Isabelle Bonnet-Desprez (Les Clés de l'actualité junior)


Nouveau départ…

Ça y est, Nicolas Sarkozy quitte ses fonctions de ministre de l'Intérieur. Il est maintenant candidat à temps plein et va se consacrer entièrement à sa campagne électorale.

« Déjà ! » diront certains, « Pas trop tôt ! » penseront d’autres…

L’agenda d’un candidat à la présidentielle est très chargé : des voyages partout en France, des meetings, des interviews dans les médias…  Maintenant, il sera plus disponible et pourra parler plus librement. Mais ce n’est pas la seule raison de son départ. En tant que ministre de l’Intérieur, il aurait pu avoir accès à des documents ou à des moyens que les autres  candidats n'auraient pas eus.

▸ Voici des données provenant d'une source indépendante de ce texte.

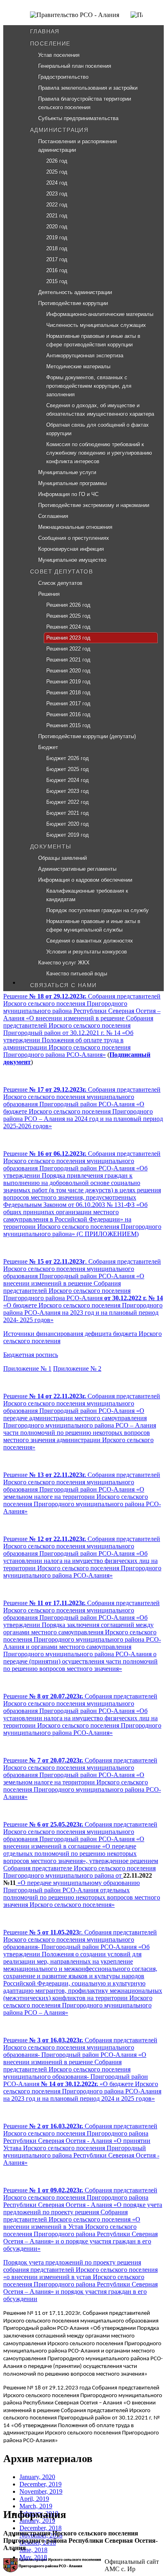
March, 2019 (35, 2506)
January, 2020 (37, 2476)
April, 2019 (34, 2498)
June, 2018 (33, 2549)
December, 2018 (40, 2527)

Du coup, il y a eu un « mini remaniement ministériel » : 2 ministres ont démissionné, Nicolas Sarkozy et son porte-parole de  campagne Xavier Bertrand. Ils sont remplacés par François Baroin qui devient ministre de l’Intérieur et Philippe Bas, nouveau ministre de la Santé.

Isabelle Rogez (Wapiti)

25/03/2007

Le drapeau au balcon ?

Plusieurs candidats à l'élection présidentielle rappellent l'importance des symboles de la République. De quoi s'agit -il ? De choses que l'on indentifie immédiatement comme représentant la République. Par exemple "La Marseillaise", le buste de Marianne ou le drapeau tricolore... Tu le sais sans doute car tu devrais apprendre l'hymne national à l'école, peut-être le chantes-tu lors de certaines cérémonies devant le Monument aux morts (un autre symbole de la République d'ailleurs car il rend hommage aux soldats morts lors des guerres où la France était engagée)... Mais toi, que penses-tu d'accrocher un drapeau français (comme sur cette photo) au balcon ou à la fenêtre de ta maison lors de la Fête nationale (un autre symbole !) le 14 juillet ? (Photo D.R.)